Die Notwendigkeit besteht darin, ihre Erinnerung ernst zu nehmen und anzuerkennen. Die ernsthafte Auseinandersetzung mit der Erfahrung und Perspektive der Anderen ist eine wichtige Voraussetzung für die Anerkennung ihrer Identität. Erst auf dieser Grundlage kann man die Gewaltgeschichte neu vermessen und gemeinsam eine gerechtere Zukunft aufbauen. 

Sie haben in Ihrem Vortrag von Europa als einer Eidgenossenschaft gesprochen. Wie meinten Sie das? 

Dahinter steckt etwas sehr Persönliches. Ich wohne in Konstanz, die Stadt hat eine gemeinsame Grenze mit der Schweiz. Die Schweizer sind also Nachbarn, aber nicht in der EU – obwohl sie auch ein Modell für die EU sind. Es ist paradox: Die Schweiz ist, wenn man so will, ihre eigene EU. Sie hat ein Narrativ, eine Identität, verschiedene Sprachen und Kulturen. Ich erinnere mich an eine Wanderung mit meinem Vater im Tessin, als ich zwölf Jahre alt war.

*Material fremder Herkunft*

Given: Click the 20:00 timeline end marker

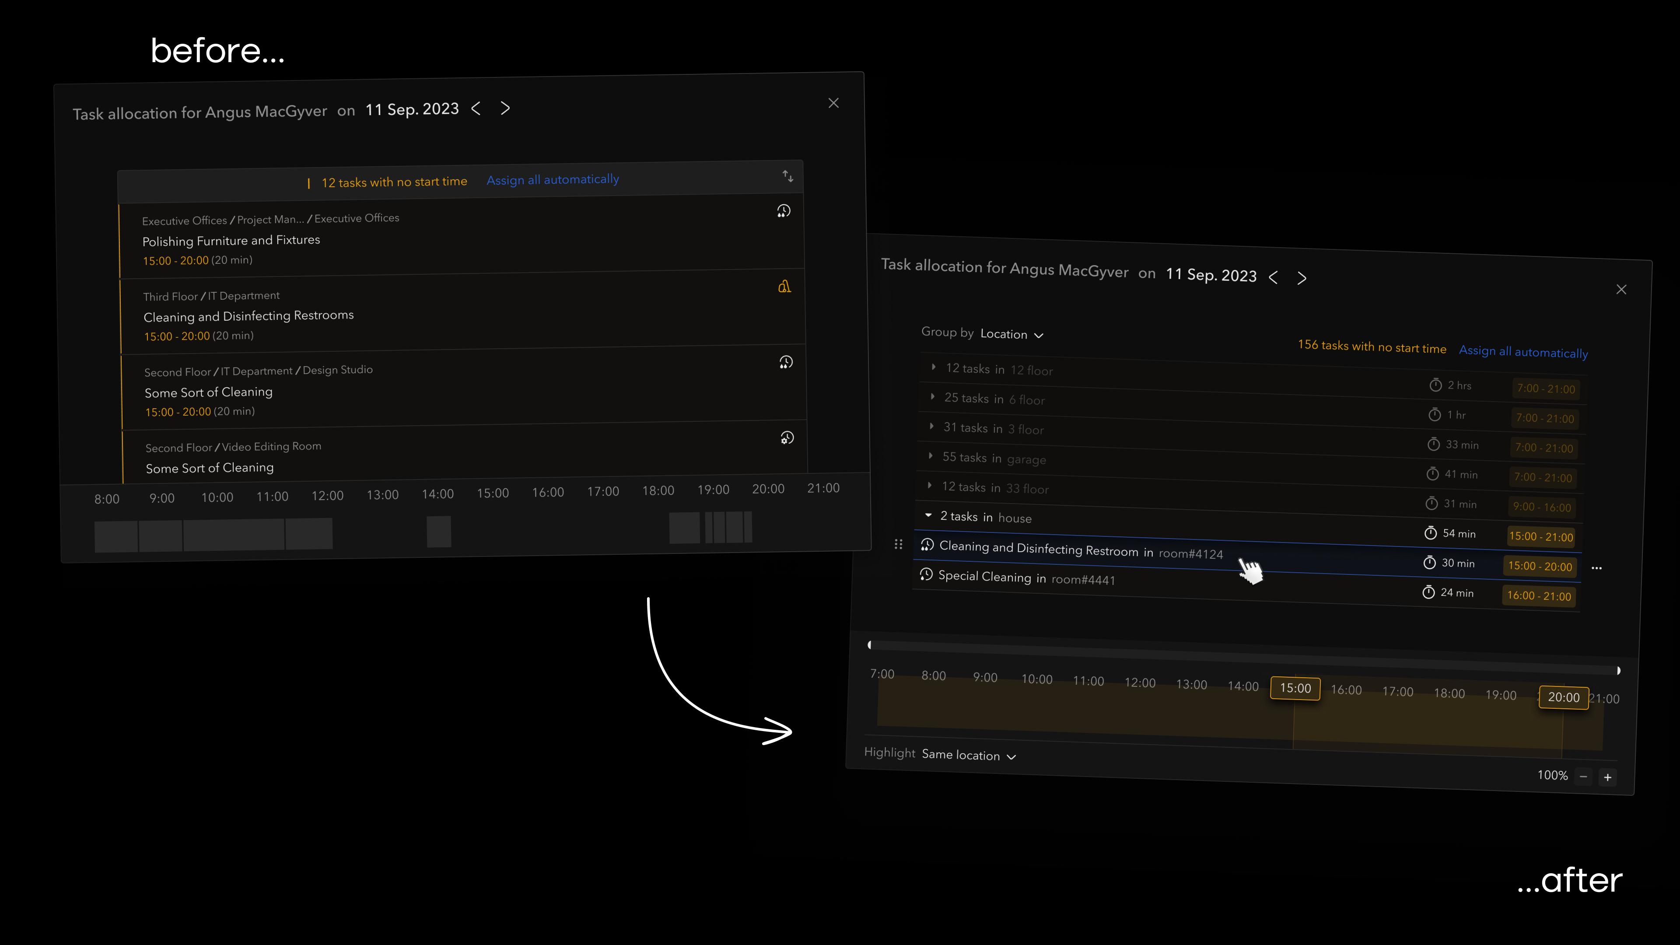Looking at the screenshot, I should point(1563,697).

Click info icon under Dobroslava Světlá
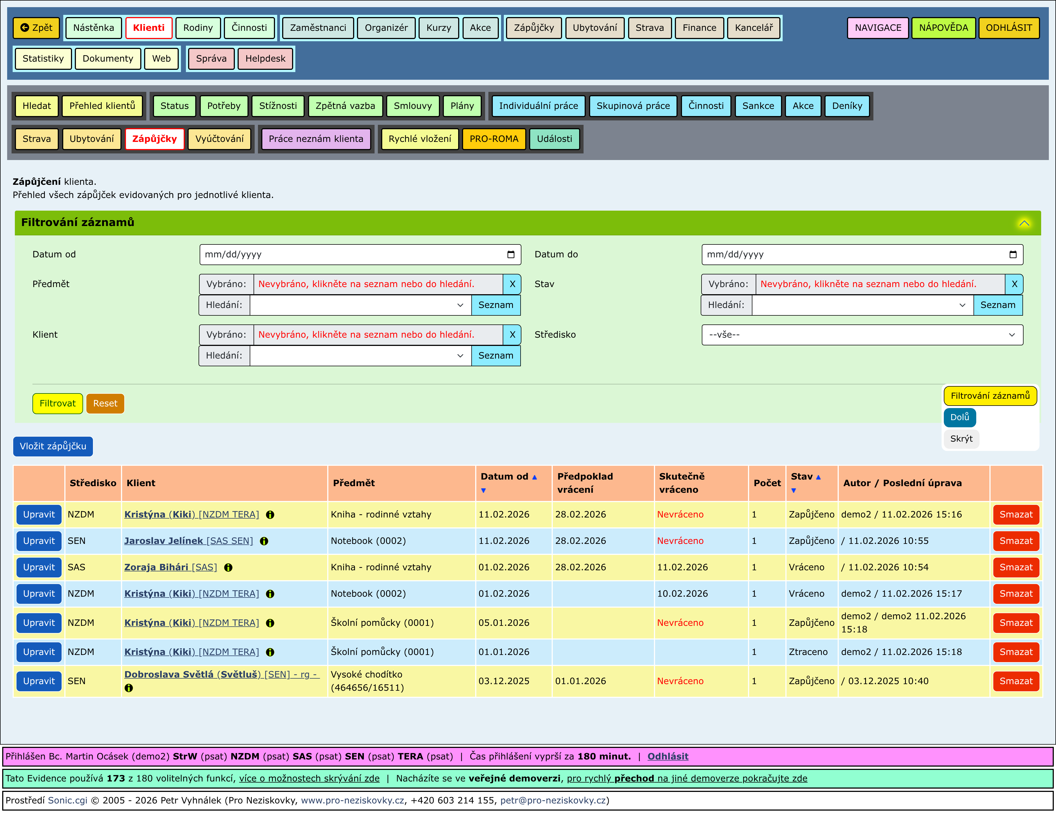129,688
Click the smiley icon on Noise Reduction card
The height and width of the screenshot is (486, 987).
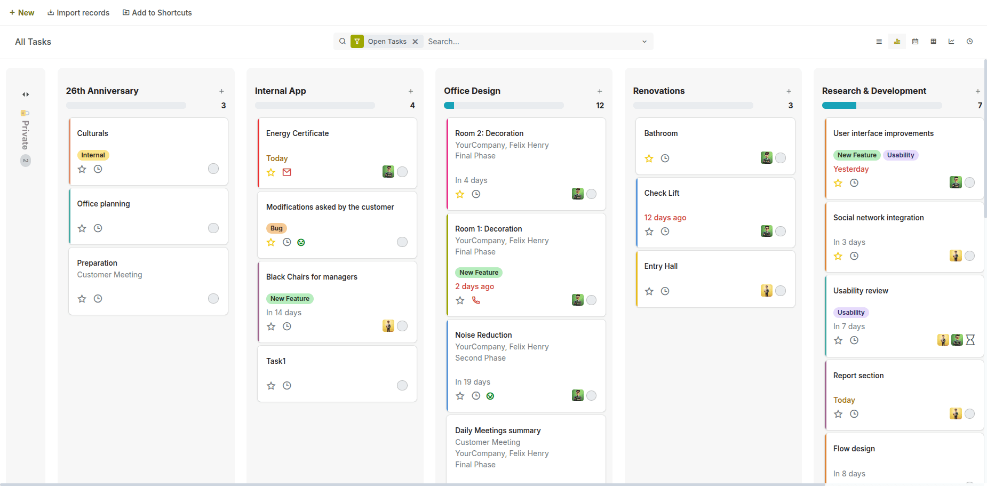click(x=490, y=395)
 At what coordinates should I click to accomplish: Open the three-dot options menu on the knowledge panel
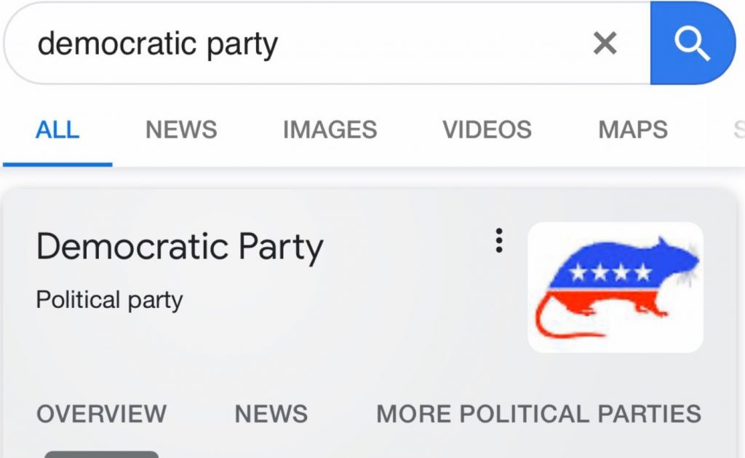[499, 241]
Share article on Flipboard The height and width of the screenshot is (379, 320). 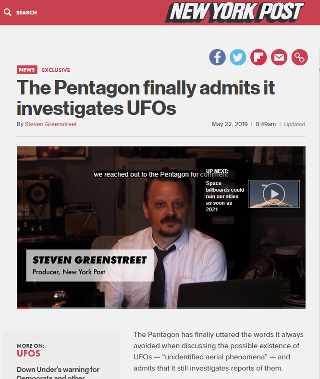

Er hat mir von Schillers Wilhelm Tell erzählt und den Rütlischwur zitiert: „Wir wollen sein ein einig Volk von Brüdern, / in keiner Not uns trennen und Gefahr. / Wir wollen frei sein, wie die Väter waren, / eher den Tod, als in der Knechtschaft leben. / Wir wollen trauen auf den höchsten Gott / und uns nicht fürchten vor der Macht der Menschen.“ 

Das hat mich tief beeindruckt, dieser Freiheits­gedanke und die Einigung auf dem Rütli-Berg. So eine Eidgenossenschaft kann man unter anderen Umständen wiederholen. Das gilt auch für die EU: Wir leisten einen Eid auf die Werte, die wir gemeinsam festhalten und durchsetzen wollen. Wahrscheinlich habe ich die Idee damals auf der Wanderung im Tessin unbewusst als Keimzelle Europas in mir aufgenommen. Lange, bevor mich die EU interessiert hat.